> Saved entries
-*-*-

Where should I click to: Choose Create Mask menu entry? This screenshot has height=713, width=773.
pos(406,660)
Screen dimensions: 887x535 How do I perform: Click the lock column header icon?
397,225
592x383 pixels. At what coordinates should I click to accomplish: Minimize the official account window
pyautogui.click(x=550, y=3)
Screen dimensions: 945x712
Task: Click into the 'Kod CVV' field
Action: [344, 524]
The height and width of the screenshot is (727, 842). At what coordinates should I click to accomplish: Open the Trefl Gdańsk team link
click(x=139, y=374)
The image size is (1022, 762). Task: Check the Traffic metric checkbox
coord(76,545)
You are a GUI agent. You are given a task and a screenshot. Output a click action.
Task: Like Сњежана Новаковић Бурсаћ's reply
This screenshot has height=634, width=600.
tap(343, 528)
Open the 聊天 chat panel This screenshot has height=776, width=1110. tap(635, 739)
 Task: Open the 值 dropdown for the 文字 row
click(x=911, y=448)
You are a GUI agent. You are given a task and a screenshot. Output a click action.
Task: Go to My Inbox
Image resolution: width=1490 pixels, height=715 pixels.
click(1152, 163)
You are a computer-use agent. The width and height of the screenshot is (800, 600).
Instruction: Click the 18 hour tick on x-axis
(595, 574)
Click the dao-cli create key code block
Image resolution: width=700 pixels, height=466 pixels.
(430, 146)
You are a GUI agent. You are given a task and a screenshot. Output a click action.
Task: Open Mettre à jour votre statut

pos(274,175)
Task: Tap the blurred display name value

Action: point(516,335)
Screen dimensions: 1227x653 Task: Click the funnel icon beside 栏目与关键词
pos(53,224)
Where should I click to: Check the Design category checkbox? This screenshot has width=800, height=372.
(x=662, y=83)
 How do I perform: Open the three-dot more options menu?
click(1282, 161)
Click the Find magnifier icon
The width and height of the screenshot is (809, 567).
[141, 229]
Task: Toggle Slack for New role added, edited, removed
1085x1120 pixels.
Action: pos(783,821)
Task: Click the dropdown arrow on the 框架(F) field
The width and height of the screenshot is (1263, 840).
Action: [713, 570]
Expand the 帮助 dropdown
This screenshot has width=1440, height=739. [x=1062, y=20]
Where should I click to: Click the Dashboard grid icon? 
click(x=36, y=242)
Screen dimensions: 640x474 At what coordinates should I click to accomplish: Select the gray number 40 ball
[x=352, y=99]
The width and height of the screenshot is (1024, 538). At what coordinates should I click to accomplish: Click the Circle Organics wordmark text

-*-*-

> TASK DIRECTIONS
Write out every entry again so that each line matches the original exactly.

> WRITTEN ANSWER
Where should I click to: Choose Create Mask menu entry? This screenshot has height=713, width=773.
pos(406,660)
Screen dimensions: 887x535 How do I perform: Click the lock column header icon?
397,225
592x383 pixels. At what coordinates should I click to accomplish: Minimize the official account window
pyautogui.click(x=550, y=3)
Screen dimensions: 945x712
Task: Click into the 'Kod CVV' field
Action: [344, 524]
The height and width of the screenshot is (727, 842). At what coordinates should I click to accomplish: Open the Trefl Gdańsk team link
click(x=139, y=374)
The image size is (1022, 762). Task: Check the Traffic metric checkbox
coord(76,545)
You are a GUI agent. You are given a task and a screenshot. Output a click action.
Task: Like Сњежана Новаковић Бурсаћ's reply
This screenshot has height=634, width=600.
tap(343, 528)
Open the 聊天 chat panel This screenshot has height=776, width=1110. tap(635, 739)
 Task: Open the 值 dropdown for the 文字 row
click(x=911, y=448)
You are a GUI agent. You are given a task and a screenshot. Output a click action.
Task: Go to My Inbox
Image resolution: width=1490 pixels, height=715 pixels.
click(1152, 163)
You are a computer-use agent. The width and height of the screenshot is (800, 600).
Instruction: Click the 18 hour tick on x-axis
(595, 574)
Click the dao-cli create key code block
Image resolution: width=700 pixels, height=466 pixels.
(430, 146)
You are a GUI agent. You are given a task and a screenshot. Output a click action.
Task: Open Mettre à jour votre statut

pos(274,175)
Task: Tap the blurred display name value

Action: point(516,335)
Screen dimensions: 1227x653 Task: Click the funnel icon beside 栏目与关键词
pos(53,224)
Where should I click to: Check the Design category checkbox? This screenshot has width=800, height=372.
(x=662, y=83)
 How do I perform: Open the three-dot more options menu?
click(1282, 161)
Click the Find magnifier icon
The width and height of the screenshot is (809, 567).
[141, 229]
Task: Toggle Slack for New role added, edited, removed
1085x1120 pixels.
Action: pos(783,821)
Task: Click the dropdown arrow on the 框架(F) field
The width and height of the screenshot is (1263, 840).
Action: [713, 570]
Expand the 帮助 dropdown
This screenshot has width=1440, height=739. [x=1062, y=20]
Where should I click to: Click the Dashboard grid icon? 
click(x=36, y=242)
Screen dimensions: 640x474 At what coordinates should I click to accomplish: Select the gray number 40 ball
[x=352, y=99]
The width and height of the screenshot is (1024, 538). At what coordinates should I click to accomplish: Click the Circle Organics wordmark text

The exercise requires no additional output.